In the Senate, Sen. Grace Poe-Llamanzares will handle the bill as chair of the committee on public information. The FOI was easily approved in the Senate in the 14th and 15th congresses.

It stalled in the House committee in 2012, which approved it very late in the session. House passage was feasible, supporters thought, but it never got a push from President Benigno Aquino. Despite his public support for FOI, the president has been cast by supporters as the behind-the-scenes director of a play that has yet to conclude with a pro-FOI ending. Similar concerns were voiced when the bill failed in the House in the closing says of the 14th Congress.

In July, a “people’s version” of the bill was filed at the House of Representatives by the Right to Know. Right Now! Coalition.

Recently the House of Representatives’ research body issued comments, commenting that implementation would be challenging and offering suggestions.

In a policy brief, the Congressional Policy and Budget Research Department (CPBRD) suggested manpower and procedural adjustments in every government agency to deal with public requests for records, among other things. It draws examples from laws around the world, according to an Inquirer article.

Minority Leader Ronaldo Zamora recently was quoted as doubting that the House leadership supports FOI. “I’m not sure that the majority is prepared to come up with a clear statement on whether they want the FOI or not,” said Zamora, commenting on delays in filling the committee position. Majority Leader Neptali Gonzales II rejected the characterization.
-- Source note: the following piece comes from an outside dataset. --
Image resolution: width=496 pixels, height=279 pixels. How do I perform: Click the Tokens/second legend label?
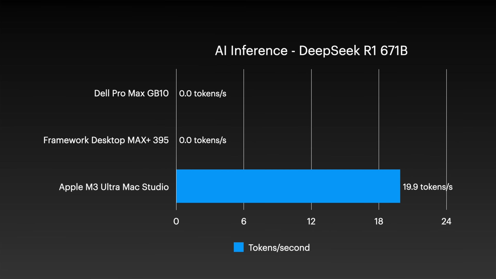click(x=279, y=248)
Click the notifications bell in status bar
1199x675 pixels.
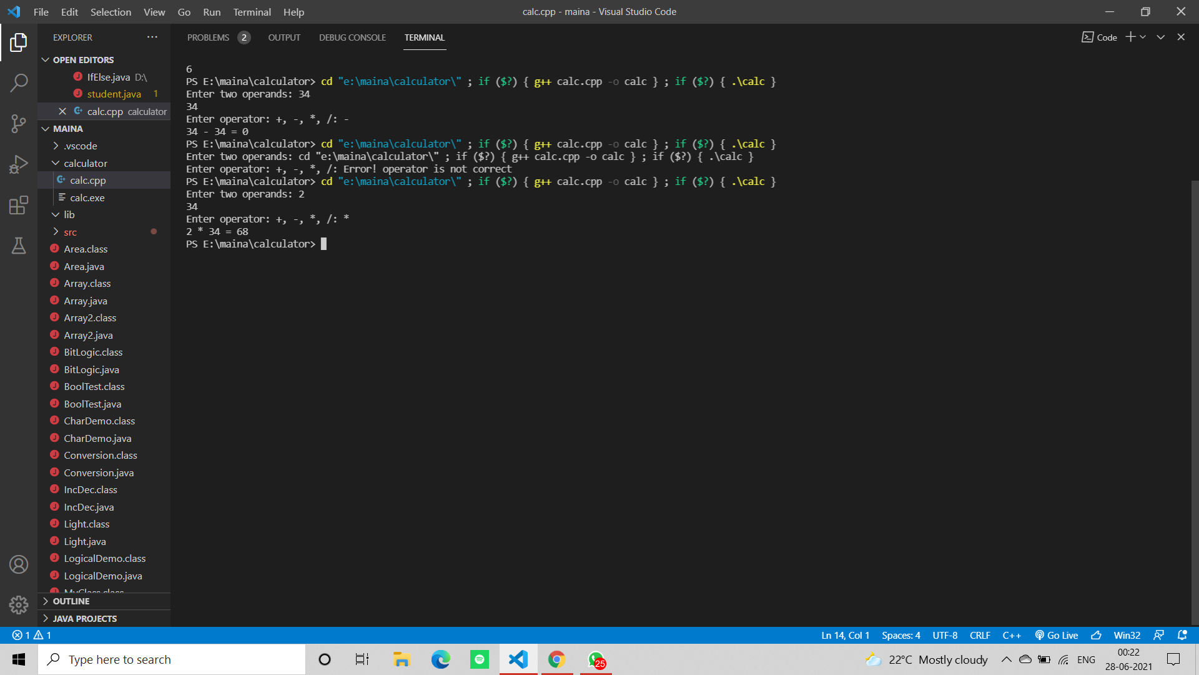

The appointment of the chairmanship came two weeks after the House reconvened and after other posts were filed.

One media report, in Sun Star, and another in The Inquirer, said members from the Liberal Party were wary of taking the chairmanship.

The new chair of the relevant Senate committee, Grace Poe, was quoted as saying, “I really want to conduct hearings on this [bill].  This is the backbone of public information.”

She expressed concern about getting Aquino’s support, saying, “… there is no denying that it is not their priority measure and they have some reservations, and they filed their own version.”

“We really also have to take into consideration what the President thinks about it. There are other points to ponder here,” Poe said. “Obviously, it’s not their passion but they’re also not doing anything to kill the bill.”

Poe indicated it was important that an FOI measure be put in place to institutionalize access to government information before the Aquino administration bows out in 2016.

“But it’s up to them to see if this is really something that they need to prioritize. What I think is that it is a safety (mechanism) for us, especially that in 2016, we will have a new administration.  It’s better that we are able to have a guarantee that we have access to information,” Poe said.